Task 1:
Echo the passage of the Mage.ai review between "Today we are" and "eye, something different.", inclusive.

Text:
## start

Review of Mage.ai (data pipelines) for Data Engineers.

Can it be? Another pipeline tool? Why yes, yes it is.

Dec 20, 2022

I know you are all gasping and covering your mouths in astonishment and disbelief, hardly able to contain yourself. Another data pipeline tool has arrived at your doorstep, promising to solve every known problem you have, and ones you don’t.

“Part of my job for your my dear readers is to poke at new tools for you, as I’m sure you have many more important things to do.”

On a more serious note, I think keeping on top of changes in the Data Engineering world is an important part of our job, for all of us. Part of our value comes from knowing the tooling landscape and making decisions about our Data Stack with a full understanding of what are the best options available.

Today we are going to review something new to me, and to you, mage.ai. To be clear I have no relationship with mage.ai, I speak the truth as I see it.

Why mage.ai?
Overview and concepts.
Installation and usage.
Closing Thoughts.

Why mage.ai?

Well, to be honest, I’ve seen this name, mage, pop up a few times in my various feeds. Like most people, I simply roll my dreary eyes and move along to the next argument about Data Mesh. I thought to myself, just what we need, another Airflow replacement, as if Prefect, Dagster, and the rest weren’t enough.

Then something caught my eye, something different.

“Mage is an open-source data pipeline tool for transforming and integrating data.”

Well, I'll be, no mention of pipeline orchestration. The word that appears on the front page of both Dagster and Prefect’s websites ... orchestration, which I think was a mistake by them. Airflow does orchestration fine, that’s why it’s winning.

## end

[Entries on finding words and elements]
## start

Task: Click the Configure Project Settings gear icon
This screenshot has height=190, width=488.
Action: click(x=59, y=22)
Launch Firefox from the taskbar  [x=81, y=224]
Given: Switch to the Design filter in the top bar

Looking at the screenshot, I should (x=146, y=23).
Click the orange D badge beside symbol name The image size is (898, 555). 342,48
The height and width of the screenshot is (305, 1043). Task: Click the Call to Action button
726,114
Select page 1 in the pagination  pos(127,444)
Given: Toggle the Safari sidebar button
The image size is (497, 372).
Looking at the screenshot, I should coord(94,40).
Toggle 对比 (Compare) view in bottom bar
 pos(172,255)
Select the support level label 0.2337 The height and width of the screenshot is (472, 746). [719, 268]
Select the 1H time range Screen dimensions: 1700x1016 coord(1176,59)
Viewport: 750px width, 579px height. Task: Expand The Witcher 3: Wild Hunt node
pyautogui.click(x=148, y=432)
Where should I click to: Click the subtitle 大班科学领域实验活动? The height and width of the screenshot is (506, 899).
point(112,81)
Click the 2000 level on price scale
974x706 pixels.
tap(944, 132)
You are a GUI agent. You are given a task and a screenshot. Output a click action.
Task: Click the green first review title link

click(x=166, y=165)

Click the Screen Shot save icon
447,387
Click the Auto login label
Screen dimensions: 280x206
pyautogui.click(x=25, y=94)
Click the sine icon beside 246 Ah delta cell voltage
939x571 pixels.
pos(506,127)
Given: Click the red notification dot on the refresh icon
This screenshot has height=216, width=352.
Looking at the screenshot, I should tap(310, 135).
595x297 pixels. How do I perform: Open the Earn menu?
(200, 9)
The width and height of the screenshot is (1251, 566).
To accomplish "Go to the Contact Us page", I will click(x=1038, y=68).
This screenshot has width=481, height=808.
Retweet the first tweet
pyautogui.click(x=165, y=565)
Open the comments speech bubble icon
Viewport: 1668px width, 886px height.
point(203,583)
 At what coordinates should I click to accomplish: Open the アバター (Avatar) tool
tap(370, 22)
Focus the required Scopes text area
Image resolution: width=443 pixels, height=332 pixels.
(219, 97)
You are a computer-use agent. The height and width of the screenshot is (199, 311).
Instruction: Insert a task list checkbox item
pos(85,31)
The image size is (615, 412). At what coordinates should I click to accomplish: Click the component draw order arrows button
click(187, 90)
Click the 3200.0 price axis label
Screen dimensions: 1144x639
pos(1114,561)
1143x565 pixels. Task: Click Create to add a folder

## end

Task 2:
Please render the entries between the line holding "The image size is (615, 412)." and the end of the entries, inclusive, as a JSON list of strings with one string per line, leaving out blank lines.

Written solution 1:
Today we are going to review something new to me, and to you, mage.ai. To be clear I have no relationship with mage.ai, I speak the truth as I see it.

Why mage.ai?
Overview and concepts.
Installation and usage.
Closing Thoughts.

Why mage.ai?

Well, to be honest, I’ve seen this name, mage, pop up a few times in my various feeds. Like most people, I simply roll my dreary eyes and move along to the next argument about Data Mesh. I thought to myself, just what we need, another Airflow replacement, as if Prefect, Dagster, and the rest weren’t enough.

Then something caught my eye, something different.

Written solution 2:
[
  "The image size is (615, 412). At what coordinates should I click to accomplish: Click the component draw order arrows button",
  "click(187, 90)",
  "Click the 3200.0 price axis label",
  "Screen dimensions: 1144x639",
  "pos(1114,561)",
  "1143x565 pixels. Task: Click Create to add a folder"
]